▶ **Given data**:
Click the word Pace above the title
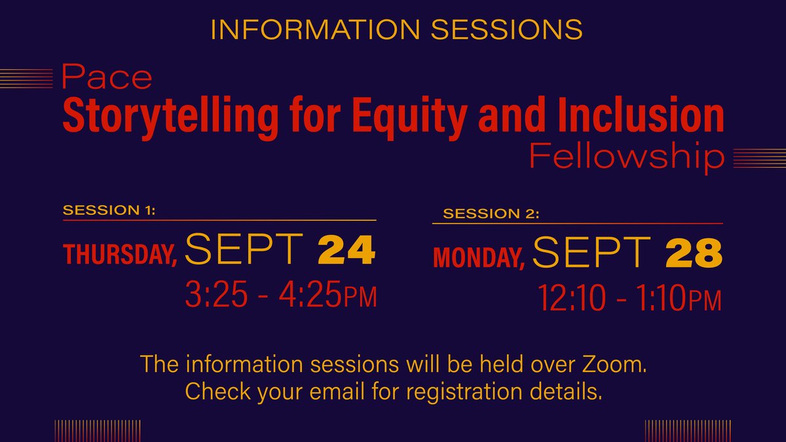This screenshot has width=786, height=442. pyautogui.click(x=107, y=79)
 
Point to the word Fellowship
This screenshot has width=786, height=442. pyautogui.click(x=627, y=158)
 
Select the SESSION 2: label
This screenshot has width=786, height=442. pyautogui.click(x=491, y=214)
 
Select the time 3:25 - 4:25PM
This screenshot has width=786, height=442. pyautogui.click(x=282, y=297)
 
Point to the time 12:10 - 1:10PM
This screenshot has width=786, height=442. pyautogui.click(x=630, y=301)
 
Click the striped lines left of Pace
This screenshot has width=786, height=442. pyautogui.click(x=26, y=79)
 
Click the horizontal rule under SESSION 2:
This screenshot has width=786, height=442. pyautogui.click(x=576, y=224)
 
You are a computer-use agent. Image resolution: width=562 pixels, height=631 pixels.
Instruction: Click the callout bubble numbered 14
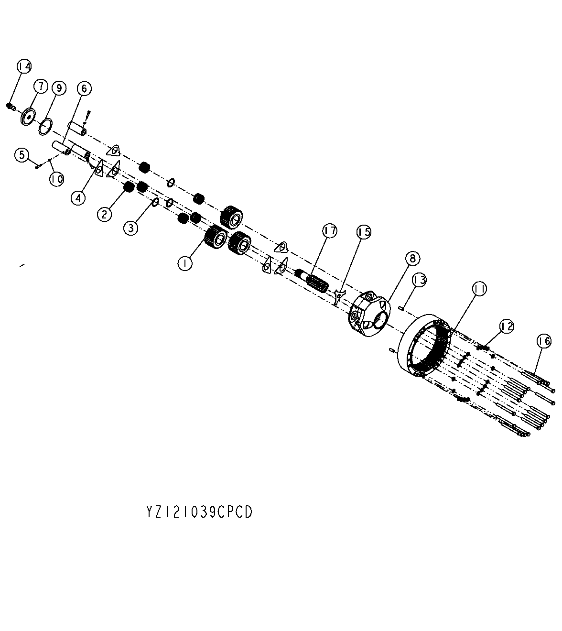coord(24,66)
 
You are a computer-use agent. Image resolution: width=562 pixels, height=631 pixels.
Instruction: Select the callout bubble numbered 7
coord(41,86)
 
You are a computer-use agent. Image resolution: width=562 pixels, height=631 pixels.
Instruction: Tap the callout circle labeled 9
coord(59,88)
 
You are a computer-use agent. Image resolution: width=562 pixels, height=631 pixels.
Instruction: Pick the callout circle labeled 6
coord(84,89)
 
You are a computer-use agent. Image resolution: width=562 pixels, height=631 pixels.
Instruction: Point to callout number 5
coord(22,155)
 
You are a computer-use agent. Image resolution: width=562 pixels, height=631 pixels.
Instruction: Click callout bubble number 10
coord(57,179)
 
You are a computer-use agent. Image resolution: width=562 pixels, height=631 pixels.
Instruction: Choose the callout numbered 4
coord(78,197)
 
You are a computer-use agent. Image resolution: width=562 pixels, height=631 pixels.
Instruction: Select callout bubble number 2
coord(104,214)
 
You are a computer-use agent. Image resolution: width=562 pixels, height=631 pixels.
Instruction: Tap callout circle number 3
coord(131,228)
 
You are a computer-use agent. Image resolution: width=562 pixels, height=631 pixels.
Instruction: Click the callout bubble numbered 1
coord(185,263)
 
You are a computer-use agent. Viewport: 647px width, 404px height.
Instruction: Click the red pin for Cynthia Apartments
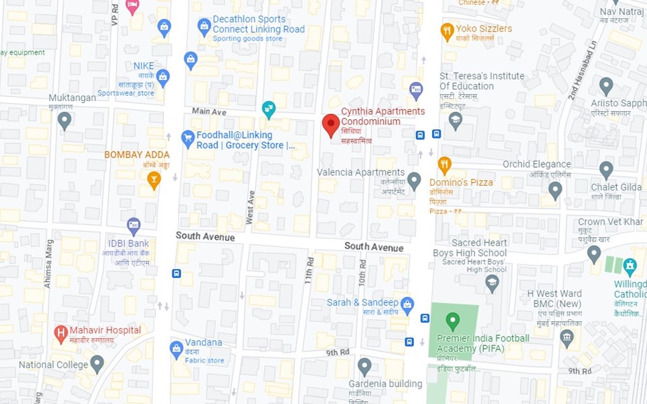point(330,125)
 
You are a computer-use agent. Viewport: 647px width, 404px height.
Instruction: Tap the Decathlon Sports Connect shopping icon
point(204,27)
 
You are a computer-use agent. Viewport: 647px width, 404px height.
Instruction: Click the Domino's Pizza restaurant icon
point(444,164)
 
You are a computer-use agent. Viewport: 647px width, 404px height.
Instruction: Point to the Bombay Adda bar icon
point(154,179)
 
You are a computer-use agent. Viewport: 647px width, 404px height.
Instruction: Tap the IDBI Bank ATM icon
point(133,225)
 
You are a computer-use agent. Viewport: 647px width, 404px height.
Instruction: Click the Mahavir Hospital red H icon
point(61,332)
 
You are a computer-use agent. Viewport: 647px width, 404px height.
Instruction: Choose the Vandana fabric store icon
point(176,349)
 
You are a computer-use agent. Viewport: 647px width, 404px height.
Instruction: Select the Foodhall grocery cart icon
point(188,139)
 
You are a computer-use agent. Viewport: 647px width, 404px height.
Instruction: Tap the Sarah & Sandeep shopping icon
point(407,304)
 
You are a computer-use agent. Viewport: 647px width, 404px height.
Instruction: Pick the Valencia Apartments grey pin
point(414,180)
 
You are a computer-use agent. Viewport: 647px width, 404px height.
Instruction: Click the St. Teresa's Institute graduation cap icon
point(456,121)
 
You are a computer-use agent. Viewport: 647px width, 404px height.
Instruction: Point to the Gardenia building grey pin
point(365,366)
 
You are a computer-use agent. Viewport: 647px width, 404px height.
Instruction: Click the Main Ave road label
point(209,111)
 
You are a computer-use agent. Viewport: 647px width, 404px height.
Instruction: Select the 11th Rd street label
point(309,270)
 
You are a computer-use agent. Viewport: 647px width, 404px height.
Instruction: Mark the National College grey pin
point(97,364)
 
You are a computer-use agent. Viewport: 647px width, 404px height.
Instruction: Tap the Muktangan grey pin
point(64,121)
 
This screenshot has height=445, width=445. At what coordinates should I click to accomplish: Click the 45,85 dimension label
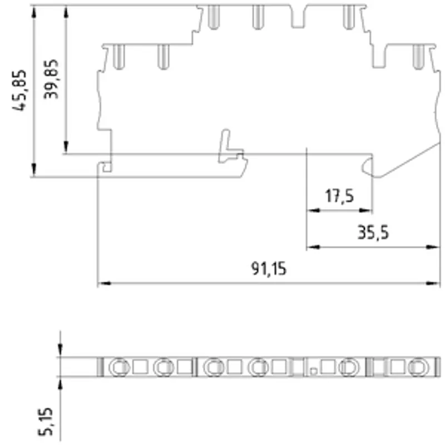[x=19, y=90]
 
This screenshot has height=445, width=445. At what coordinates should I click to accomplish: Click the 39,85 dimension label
[x=51, y=79]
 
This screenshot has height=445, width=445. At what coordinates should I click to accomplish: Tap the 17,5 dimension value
[x=339, y=196]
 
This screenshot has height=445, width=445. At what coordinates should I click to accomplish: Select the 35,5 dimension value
[x=373, y=233]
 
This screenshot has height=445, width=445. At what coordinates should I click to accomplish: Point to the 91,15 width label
[x=269, y=269]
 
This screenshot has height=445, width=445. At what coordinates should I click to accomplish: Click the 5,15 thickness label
[x=46, y=422]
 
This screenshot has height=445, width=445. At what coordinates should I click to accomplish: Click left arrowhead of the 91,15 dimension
[x=104, y=283]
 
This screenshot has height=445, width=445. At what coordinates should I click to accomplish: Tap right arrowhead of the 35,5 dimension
[x=433, y=247]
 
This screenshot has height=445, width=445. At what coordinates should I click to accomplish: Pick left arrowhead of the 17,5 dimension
[x=314, y=211]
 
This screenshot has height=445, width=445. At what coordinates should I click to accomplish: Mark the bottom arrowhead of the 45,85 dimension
[x=34, y=170]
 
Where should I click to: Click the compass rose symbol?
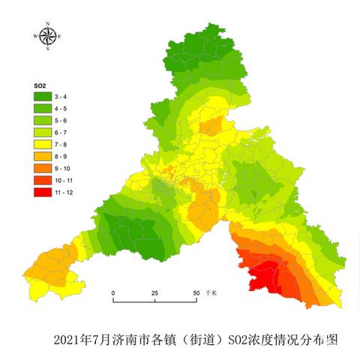click(x=47, y=36)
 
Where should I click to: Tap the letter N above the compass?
click(x=47, y=24)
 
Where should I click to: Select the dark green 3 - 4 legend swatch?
click(x=40, y=97)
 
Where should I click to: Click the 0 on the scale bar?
click(x=113, y=292)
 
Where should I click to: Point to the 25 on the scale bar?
click(x=154, y=292)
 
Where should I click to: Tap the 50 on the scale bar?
click(x=196, y=292)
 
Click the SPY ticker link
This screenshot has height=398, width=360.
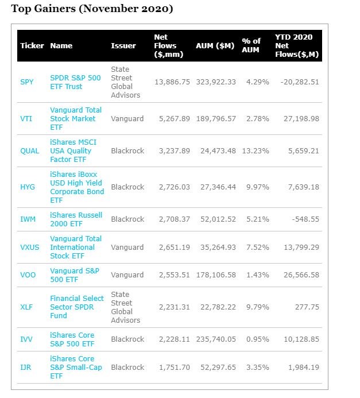(x=27, y=82)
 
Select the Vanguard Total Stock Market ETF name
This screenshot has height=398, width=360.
(x=76, y=119)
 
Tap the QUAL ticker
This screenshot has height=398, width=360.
(x=30, y=151)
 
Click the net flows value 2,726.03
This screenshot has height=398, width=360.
(x=172, y=187)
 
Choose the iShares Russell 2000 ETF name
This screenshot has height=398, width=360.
(x=76, y=219)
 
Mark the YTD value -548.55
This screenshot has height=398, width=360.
(x=304, y=219)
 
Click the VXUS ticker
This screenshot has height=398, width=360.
(x=29, y=248)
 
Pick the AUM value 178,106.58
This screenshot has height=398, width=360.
(x=216, y=275)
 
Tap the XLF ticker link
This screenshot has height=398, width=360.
(x=26, y=307)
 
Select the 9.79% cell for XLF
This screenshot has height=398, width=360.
(x=258, y=307)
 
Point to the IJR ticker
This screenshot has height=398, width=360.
(x=26, y=367)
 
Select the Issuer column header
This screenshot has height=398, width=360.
(x=123, y=46)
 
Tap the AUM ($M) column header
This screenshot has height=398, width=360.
(x=215, y=46)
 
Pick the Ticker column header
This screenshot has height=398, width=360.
(x=32, y=46)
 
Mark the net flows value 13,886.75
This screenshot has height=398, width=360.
(x=172, y=82)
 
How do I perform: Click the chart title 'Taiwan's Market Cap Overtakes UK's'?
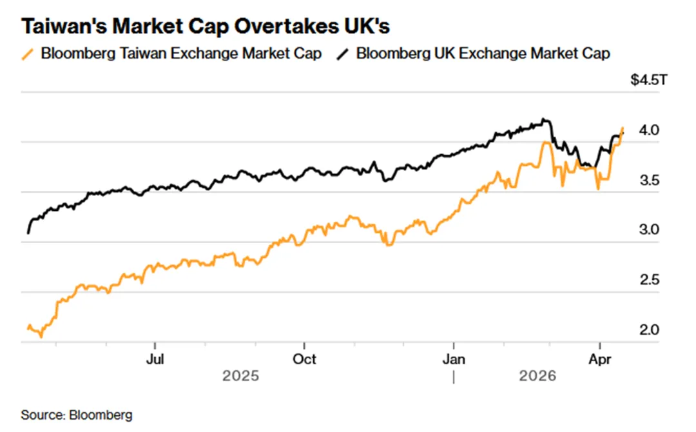click(x=206, y=26)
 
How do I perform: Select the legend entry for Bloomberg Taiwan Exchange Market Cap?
click(x=180, y=54)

▶ **Task goal**:
Repeat all the material above, but swap every "computer-use agent" for "desktop assistant" and change nothing else. Leave the pictures out of your answer.

▶ **The output**:
Click the word Pace above the title
This screenshot has width=786, height=442. pyautogui.click(x=107, y=79)
 
Point to the word Fellowship
This screenshot has width=786, height=442. pyautogui.click(x=627, y=158)
 
Select the SESSION 2: label
This screenshot has width=786, height=442. pyautogui.click(x=491, y=214)
 
Select the time 3:25 - 4:25PM
This screenshot has width=786, height=442. pyautogui.click(x=282, y=297)
 
Point to the time 12:10 - 1:10PM
This screenshot has width=786, height=442. pyautogui.click(x=630, y=301)
 
Click the striped lines left of Pace
This screenshot has width=786, height=442. pyautogui.click(x=26, y=79)
 
Click the horizontal rule under SESSION 2:
This screenshot has width=786, height=442. pyautogui.click(x=576, y=224)
 
You are a desktop assistant. Image resolution: width=562 pixels, height=631 pixels.
Instruction: Click the callout bubble numbered 14
coord(24,66)
 
You are a desktop assistant. Image resolution: width=562 pixels, height=631 pixels.
Instruction: Select the callout bubble numbered 7
coord(41,86)
 
You are a desktop assistant. Image resolution: width=562 pixels, height=631 pixels.
Instruction: Tap the callout circle labeled 9
coord(59,88)
 
You are a desktop assistant. Image resolution: width=562 pixels, height=631 pixels.
Instruction: Pick the callout circle labeled 6
coord(84,89)
 
You are a desktop assistant. Image resolution: width=562 pixels, height=631 pixels.
Instruction: Point to callout number 5
coord(22,155)
 
You are a desktop assistant. Image resolution: width=562 pixels, height=631 pixels.
Instruction: Click callout bubble number 10
coord(57,179)
 
You are a desktop assistant. Image resolution: width=562 pixels, height=631 pixels.
Instruction: Choose the callout numbered 4
coord(78,197)
 
You are a desktop assistant. Image resolution: width=562 pixels, height=631 pixels.
Instruction: Select callout bubble number 2
coord(104,214)
 
You are a desktop assistant. Image resolution: width=562 pixels, height=631 pixels.
Instruction: Tap callout circle number 3
coord(131,228)
 
You are a desktop assistant. Image resolution: width=562 pixels, height=631 pixels.
Instruction: Click the callout bubble numbered 1
coord(185,263)
 
You are a desktop assistant. Viewport: 647px width, 404px height.
Instruction: Click the red pin for Cynthia Apartments
point(330,125)
 
You are a desktop assistant. Viewport: 647px width, 404px height.
Instruction: Tap the Decathlon Sports Connect shopping icon
point(204,27)
 
You are a desktop assistant. Viewport: 647px width, 404px height.
Instruction: Click the Domino's Pizza restaurant icon
point(444,164)
 
You are a desktop assistant. Viewport: 647px width, 404px height.
Instruction: Point to the Bombay Adda bar icon
point(154,179)
 
You are a desktop assistant. Viewport: 647px width, 404px height.
Instruction: Tap the IDBI Bank ATM icon
point(133,225)
 
You are a desktop assistant. Viewport: 647px width, 404px height.
Instruction: Click the Mahavir Hospital red H icon
point(61,332)
 
You are a desktop assistant. Viewport: 647px width, 404px height.
Instruction: Choose the Vandana fabric store icon
point(176,349)
 
You are a desktop assistant. Viewport: 647px width, 404px height.
Instruction: Select the Foodhall grocery cart icon
point(188,139)
 
You are a desktop assistant. Viewport: 647px width, 404px height.
Instruction: Tap the Sarah & Sandeep shopping icon
point(407,304)
 
You are a desktop assistant. Viewport: 647px width, 404px height.
Instruction: Pick the Valencia Apartments grey pin
point(414,180)
 
You are a desktop assistant. Viewport: 647px width, 404px height.
Instruction: Click the St. Teresa's Institute graduation cap icon
point(456,121)
 
You are a desktop assistant. Viewport: 647px width, 404px height.
Instruction: Point to the Gardenia building grey pin
point(365,366)
 
You are a desktop assistant. Viewport: 647px width, 404px height.
Instruction: Click the Main Ave road label
point(209,111)
 
You are a desktop assistant. Viewport: 647px width, 404px height.
Instruction: Select the 11th Rd street label
point(309,270)
 
You are a desktop assistant. Viewport: 647px width, 404px height.
Instruction: Mark the National College grey pin
point(97,364)
 
You are a desktop assistant. Viewport: 647px width, 404px height.
Instruction: Tap the Muktangan grey pin
point(64,121)
 
This screenshot has height=445, width=445. At what coordinates should I click to accomplish: Click the 45,85 dimension label
[x=19, y=90]
 
This screenshot has height=445, width=445. At what coordinates should I click to accomplish: Click the 39,85 dimension label
[x=51, y=79]
 
This screenshot has height=445, width=445. At what coordinates should I click to accomplish: Tap the 17,5 dimension value
[x=339, y=196]
 
This screenshot has height=445, width=445. At what coordinates should I click to accomplish: Select the 35,5 dimension value
[x=373, y=233]
 
This screenshot has height=445, width=445. At what coordinates should I click to accomplish: Point to the 91,15 width label
[x=269, y=269]
 
This screenshot has height=445, width=445. At what coordinates should I click to accomplish: Click the 5,15 thickness label
[x=46, y=422]
 
This screenshot has height=445, width=445. At what coordinates should I click to accomplish: Click left arrowhead of the 91,15 dimension
[x=104, y=283]
 
This screenshot has height=445, width=445. At what coordinates should I click to accomplish: Tap right arrowhead of the 35,5 dimension
[x=433, y=247]
 
This screenshot has height=445, width=445. At what coordinates should I click to accomplish: Pick left arrowhead of the 17,5 dimension
[x=314, y=211]
 
This screenshot has height=445, width=445. At what coordinates should I click to accomplish: Mark the bottom arrowhead of the 45,85 dimension
[x=34, y=170]
 
Where should I click to: Click the compass rose symbol?
click(x=47, y=36)
 
Where should I click to: Tap the letter N above the compass?
click(x=47, y=24)
 
Where should I click to: Select the dark green 3 - 4 legend swatch?
click(x=40, y=97)
 
Where should I click to: Click the 0 on the scale bar?
click(x=113, y=292)
 
Where should I click to: Point to the 25 on the scale bar?
click(x=154, y=292)
 
Where should I click to: Tap the 50 on the scale bar?
click(x=196, y=292)
 
Click the SPY ticker link
This screenshot has height=398, width=360.
(x=27, y=82)
 
Select the Vanguard Total Stock Market ETF name
This screenshot has height=398, width=360.
(x=76, y=119)
 
Tap the QUAL ticker
This screenshot has height=398, width=360.
(x=30, y=151)
 
Click the net flows value 2,726.03
This screenshot has height=398, width=360.
(x=172, y=187)
 
Choose the iShares Russell 2000 ETF name
This screenshot has height=398, width=360.
(x=76, y=219)
 
Mark the YTD value -548.55
This screenshot has height=398, width=360.
(x=304, y=219)
 
Click the VXUS ticker
This screenshot has height=398, width=360.
(x=29, y=248)
 
Pick the AUM value 178,106.58
This screenshot has height=398, width=360.
(x=216, y=275)
 
Tap the XLF ticker link
This screenshot has height=398, width=360.
(x=26, y=307)
 
Select the 9.79% cell for XLF
This screenshot has height=398, width=360.
(x=258, y=307)
 
Point to the IJR ticker
This screenshot has height=398, width=360.
(x=26, y=367)
 
Select the Issuer column header
This screenshot has height=398, width=360.
(x=123, y=46)
 
Tap the AUM ($M) column header
This screenshot has height=398, width=360.
(x=215, y=46)
 
Pick the Ticker column header
This screenshot has height=398, width=360.
(x=32, y=46)
 
Mark the net flows value 13,886.75
This screenshot has height=398, width=360.
(x=172, y=82)
 
How do I perform: Click the chart title 'Taiwan's Market Cap Overtakes UK's'?
click(x=206, y=26)
 
How do I perform: Select the legend entry for Bloomberg Taiwan Exchange Market Cap?
click(x=180, y=54)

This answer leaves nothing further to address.